Frequently asked questions

What is the difference between RMR and BMR?
RMR (Resting Metabolic Rate) and BMR (Basal Metabolic Rate) both measure calories burned at rest, but measurement conditions differ. BMR requires 12+ hours of fasting, full physical rest, and a thermoneutral laboratory environment. RMR requires only 3–4 hours of fasting and light rest, making it more practical. RMR values run roughly 10–20% higher than true BMR. For everyday nutrition and fitness planning, RMR is the more accessible and commonly reported metric.
How accurate is the Mifflin-St Jeor equation for estimating RMR?
The Mifflin-St Jeor equation estimates RMR within ±10% of indirect calorimetry in approximately 80% of healthy, non-obese adults — the highest accuracy among weight-based predictive formulas according to a 2023 review in Nutrients. Accuracy decreases for individuals with a BMI above 40, very high muscle mass (competitive bodybuilders), thyroid disorders such as hypothyroidism, or those taking medications that affect metabolic rate. For high-stakes clinical nutrition decisions, indirect calorimetry remains the gold standard.
When should the Katch-McArdle equation be used instead of Mifflin-St Jeor?
The Katch-McArdle equation — RMR = 370 + (21.6 × lean body mass in kg) — is the better choice when an accurate body fat percentage is available. It is particularly valuable for athletes, bodybuilders, or individuals with unusually high or low body fat, since it targets metabolically active lean tissue directly rather than total body weight. For example, an 80 kg person with 20% body fat has a lean mass of 64 kg, yielding an RMR of approximately 1,752 kcal/day.
How do you calculate total daily calorie needs from an RMR result?
Multiply the RMR result by an activity factor to estimate Total Daily Energy Expenditure (TDEE).
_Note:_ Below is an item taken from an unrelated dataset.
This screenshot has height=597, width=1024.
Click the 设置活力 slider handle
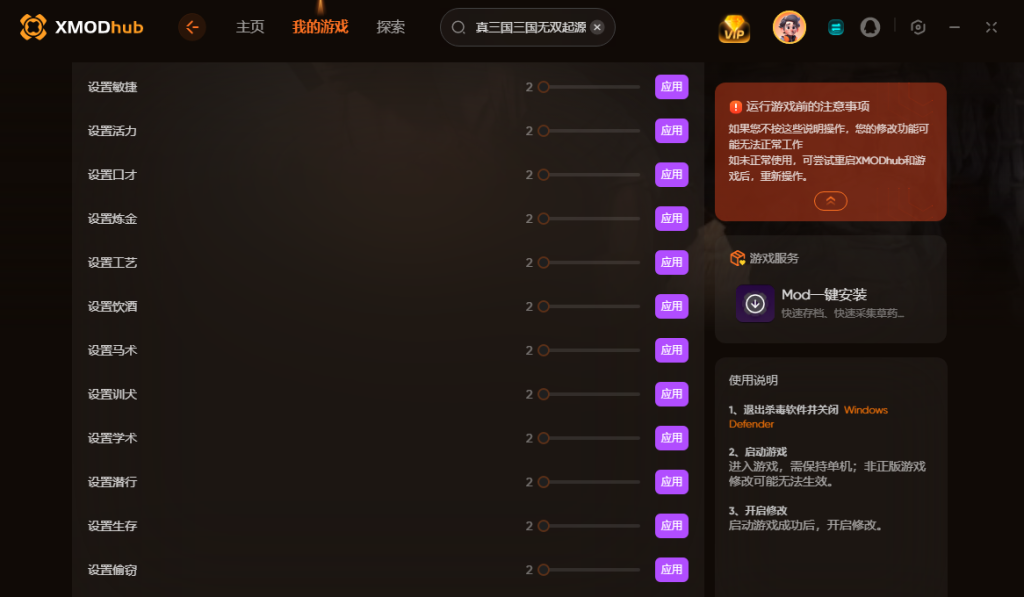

Use 1.2 for sedentary desk workers, 1.375 for lightly active individuals exercising 1–3 days per week, 1.55 for moderately active people training 3–5 days per week, 1.725 for very active individuals training 6–7 days per week, and 1.9 for those with physical jobs plus daily training. An RMR of 1,600 kcal/day at moderate activity produces a TDEE of 2,480 kcal/day — the intake needed to maintain current weight.
Does resting metabolic rate decrease with age, and by how much?
Yes. RMR declines approximately 1–2% per decade after age 20, primarily because lean muscle mass decreases at roughly 3–5% per decade — a process called sarcopenia. Since muscle tissue burns approximately 13 kcal/kg/day at rest compared to only 4.5 kcal/kg/day for fat tissue, muscle loss directly lowers RMR. Resistance training two to three times per week and adequate protein intake of 1.2–1.6 g/kg/day are the most evidence-based strategies to slow age-related metabolic decline.
What lifestyle factors can significantly increase resting metabolic rate?
Building lean muscle through progressive resistance training is the most potent long-term strategy, as each additional kilogram of muscle elevates RMR by roughly 13 kcal/day. A high-protein diet (25–30% of calories) raises the thermic effect of food and preserves muscle during caloric restriction. Intense aerobic exercise triggers excess post-exercise oxygen consumption (EPOC), elevating metabolism for up to 24 hours after a session. Consistent sleep of 7–9 hours per night also protects RMR — chronic sleep deprivation suppresses leptin and elevates cortisol, reducing resting metabolic rate by up to 5%.